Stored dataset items
--- START ---
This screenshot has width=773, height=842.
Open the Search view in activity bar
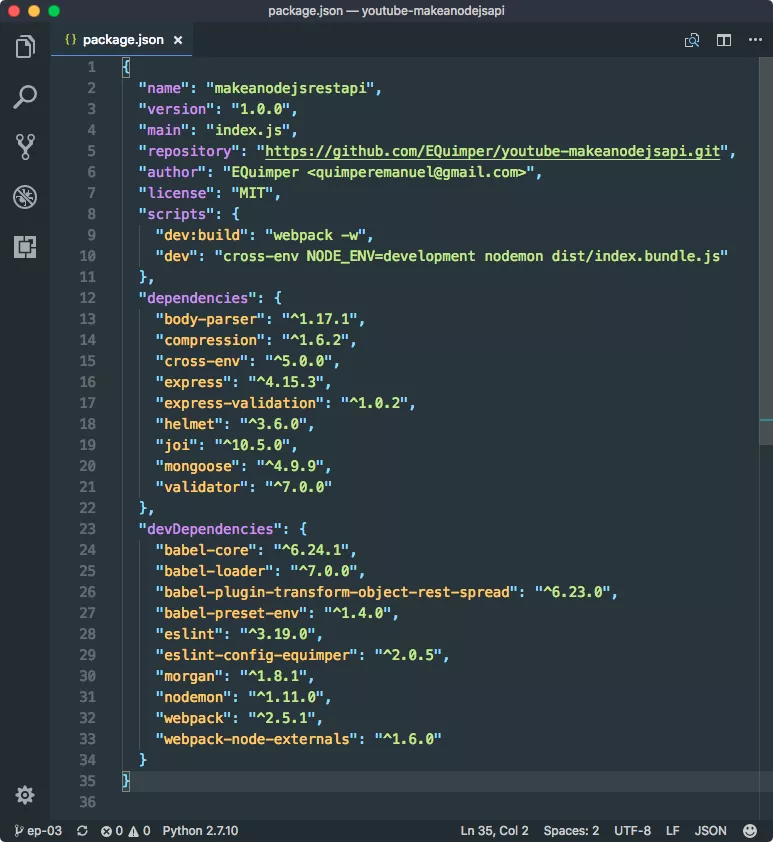point(25,97)
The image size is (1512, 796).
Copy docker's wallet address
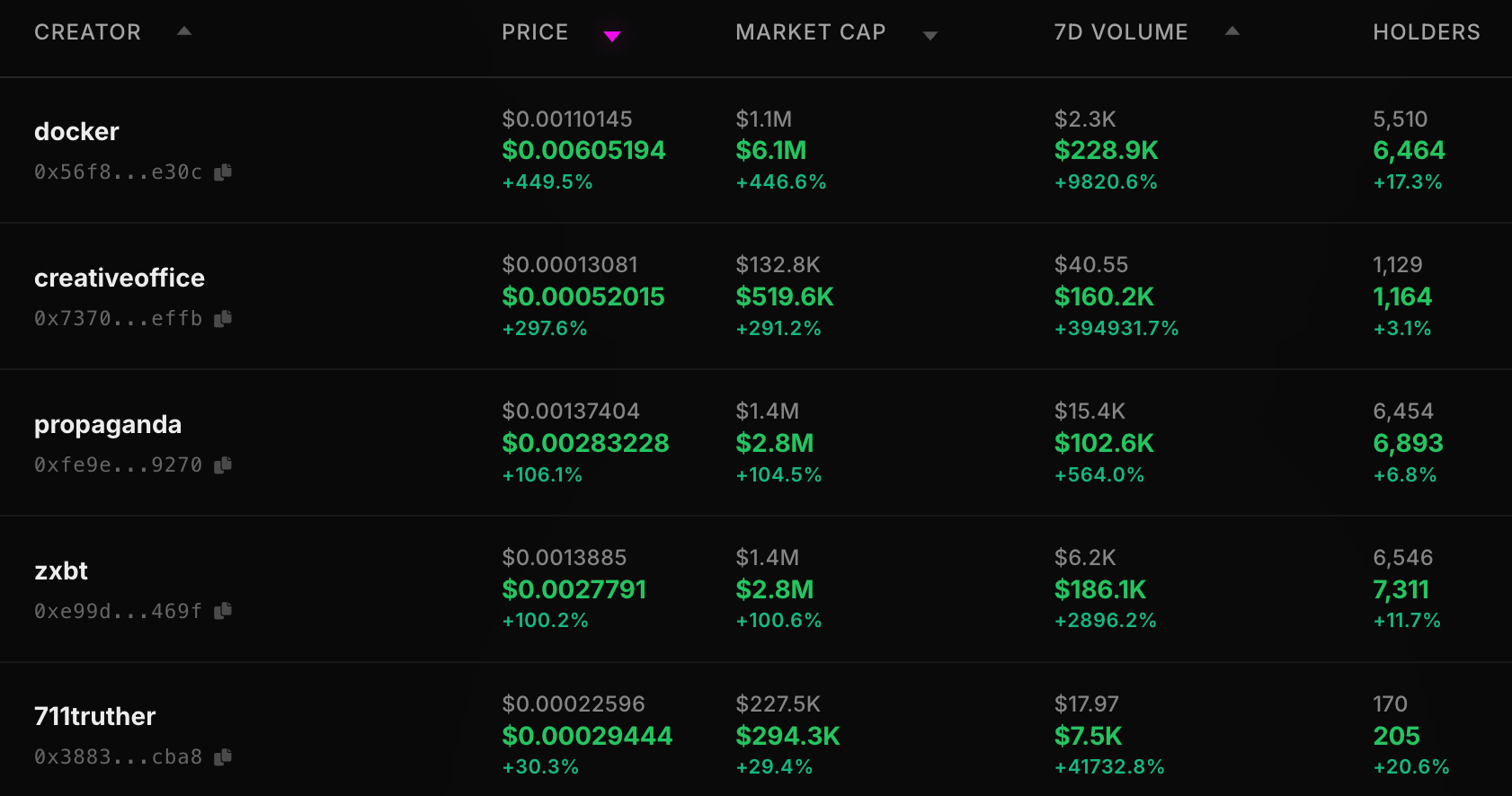(x=223, y=172)
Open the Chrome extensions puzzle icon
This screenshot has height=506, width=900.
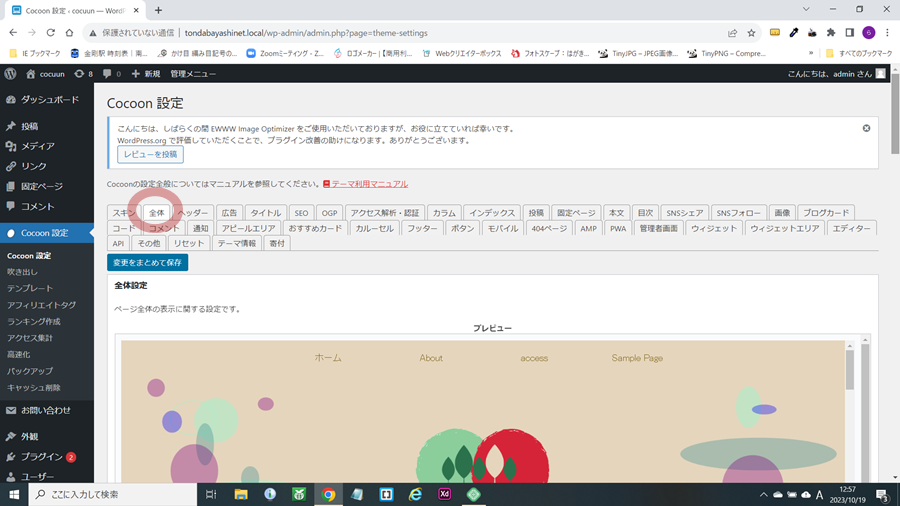click(x=830, y=32)
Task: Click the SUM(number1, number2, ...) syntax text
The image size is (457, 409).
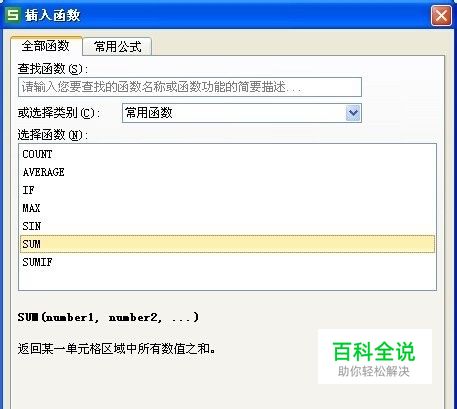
--- END ---
### Task statement
Only the lines from the one containing "Copy docker's wallet address" through the last line of the entries should be transcribed, exactly and with no pictures.

### Task solution
Copy docker's wallet address
(x=223, y=172)
Open the Chrome extensions puzzle icon
This screenshot has height=506, width=900.
click(x=830, y=32)
Task: Click the SUM(number1, number2, ...) syntax text
The image size is (457, 409).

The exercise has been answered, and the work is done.